# CLT and stable distributions

I have a few questions about generalizations of the CLT and stable distributions. I'm trying to correct my understanding and make it precise. Please forgive my naivete, I am not a professional statistician :-)

If I take the sum of a large enough sequence of independent R.V.'s, do they always converge to a stable distribution? (I've heard about generalizations of the CLT, but I'm looking for more precision).

When working with real data, what would be a hint that I need to model with a stable distribution? Is it possible to perform max likelihood with stable distributions?

• you mean a sum of a sequence of independent RVs? (see also en.wikipedia.org/wiki/… ) Commented May 30, 2012 at 17:17
• I assume you also mean independent and identically distributed; otherwise, we can, for example, change the distribution for each element of the sequence in such a way that the sum doesn't converge to any distribution. Commented May 30, 2012 at 18:23
• Well, how much can we relax "identically distributed"? Commented May 30, 2012 at 18:31
• One practical complication with maximum likelihood for stable distributions is that a closed-form expression of the pdf is only known in a select handful of cases (normal, Cauchy and Levy). Commented May 30, 2012 at 20:03
• @cardinal I see, good point. Can you point to papers? Commented May 30, 2012 at 20:26

If I take the sum of a sequence of independent R.V.'s, do they always converge to a stable distribution? (I've heard about generalizations of the CLT, but I'm looking for more precision).

I think we need more restrictions on this statement to say anything useful. You could have a sequence of independent random uniform RVs on the interval [0, i]. The convolution of any two RVs from this sequence certainly does not follow the same distribution and the asymptotic distribution of the sample mean converges to a non-stable distribution.

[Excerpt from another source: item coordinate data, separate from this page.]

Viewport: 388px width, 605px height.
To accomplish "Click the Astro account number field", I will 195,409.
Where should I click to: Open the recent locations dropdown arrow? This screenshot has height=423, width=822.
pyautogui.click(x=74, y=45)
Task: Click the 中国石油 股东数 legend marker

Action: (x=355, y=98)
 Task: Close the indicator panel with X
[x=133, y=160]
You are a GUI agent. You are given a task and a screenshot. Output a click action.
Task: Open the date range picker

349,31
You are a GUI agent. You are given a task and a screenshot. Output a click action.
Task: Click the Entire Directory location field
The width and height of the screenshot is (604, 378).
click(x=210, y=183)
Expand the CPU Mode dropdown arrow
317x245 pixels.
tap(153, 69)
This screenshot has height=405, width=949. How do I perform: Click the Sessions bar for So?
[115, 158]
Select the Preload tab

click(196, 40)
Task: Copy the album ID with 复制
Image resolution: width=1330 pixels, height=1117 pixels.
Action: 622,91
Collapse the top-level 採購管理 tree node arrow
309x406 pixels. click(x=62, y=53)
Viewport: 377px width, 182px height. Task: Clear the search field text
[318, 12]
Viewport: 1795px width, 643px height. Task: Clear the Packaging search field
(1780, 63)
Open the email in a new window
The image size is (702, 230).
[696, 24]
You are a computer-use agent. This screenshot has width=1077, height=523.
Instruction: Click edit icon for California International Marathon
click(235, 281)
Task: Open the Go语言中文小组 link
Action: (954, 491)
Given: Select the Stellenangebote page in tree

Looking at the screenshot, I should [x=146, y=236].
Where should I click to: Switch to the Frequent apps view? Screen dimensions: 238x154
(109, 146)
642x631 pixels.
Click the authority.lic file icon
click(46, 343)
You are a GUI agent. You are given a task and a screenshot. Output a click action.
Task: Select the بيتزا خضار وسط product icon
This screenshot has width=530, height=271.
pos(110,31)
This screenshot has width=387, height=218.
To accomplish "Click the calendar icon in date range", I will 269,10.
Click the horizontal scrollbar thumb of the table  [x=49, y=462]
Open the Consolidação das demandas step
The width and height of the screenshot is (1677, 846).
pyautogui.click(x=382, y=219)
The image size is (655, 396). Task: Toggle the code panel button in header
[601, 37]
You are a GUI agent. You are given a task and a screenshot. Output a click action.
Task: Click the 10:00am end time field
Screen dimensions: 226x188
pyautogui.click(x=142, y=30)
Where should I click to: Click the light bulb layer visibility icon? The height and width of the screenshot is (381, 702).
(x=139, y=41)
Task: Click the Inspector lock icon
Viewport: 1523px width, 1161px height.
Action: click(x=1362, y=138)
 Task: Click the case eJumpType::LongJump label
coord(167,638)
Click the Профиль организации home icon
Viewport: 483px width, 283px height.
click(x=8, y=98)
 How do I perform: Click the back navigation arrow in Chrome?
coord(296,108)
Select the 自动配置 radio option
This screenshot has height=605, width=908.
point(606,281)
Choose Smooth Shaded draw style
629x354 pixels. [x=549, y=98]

• If we're really interested in (unnormalized) sums of independent random variables (on the same probability space), we can say something quite a bit stronger. It is a theorem that $\sum_{i=1}^\infty X_i$ converges in distribution if and only if it converges almost surely. Now, if they are iid, then the Kolmogorov three-series theorem implies that $X_i = 0$ almost surely and so the limit distribution is completely characterized. Commented May 30, 2012 at 19:58

No there are distributions that do not satisfy the conditions to be in the domain of attraction of a stable law. Theorem 2(a) Feller "An Introduction to Probability Theory and Its Applications Volume II page 577: In order that a distribution F belongs to some domain of attraction it is necessary that the truncated moment function μ(x) varies regularly with an exponent $2-α$, $(0<α<=2)$. $μ(x) =∫y^2 dF(y)$ where the limits of integration are from $-x$ to $x$. $μ(x)$ varies regularly means $μ(x) ~ x^{2-α} L(x)$ where $L(x)$ is a slowly varying function and slowly varying means $L(tx)/L(t) → 1$ as $t→∞$.

• Cauchy IS stable. en.wikipedia.org/wiki/Cauchy_distribution Commented May 30, 2012 at 17:27
• Which is it? Should we fix Wikipedia? (Wouldn't be the first time Wikipedia is wrong :-) Commented May 30, 2012 at 17:28
• Sorry. I didn't really check that. I will fix the answer. My point is that the there are distributions that don't satisfy the tail conditions for the stasble lw. Commented May 30, 2012 at 17:35
• Cauchys sum to Cauchy's. So they do converge to a limit distribution. I assume they satisfy the tail condition. I will look and try to find an example that is not stable and get back on this later. Commented May 30, 2012 at 17:43
• Is the sum of two independently Bernoulli distributed random variables a Bernoulli random variable? Nope. So the original question needs to be rephrased as something about independent and suitably scaled random variables. Commented May 30, 2012 at 19:36

As far as max likelihood, start with this: the Gaussian distribution is stable, so certainly it is possible in some circumstances.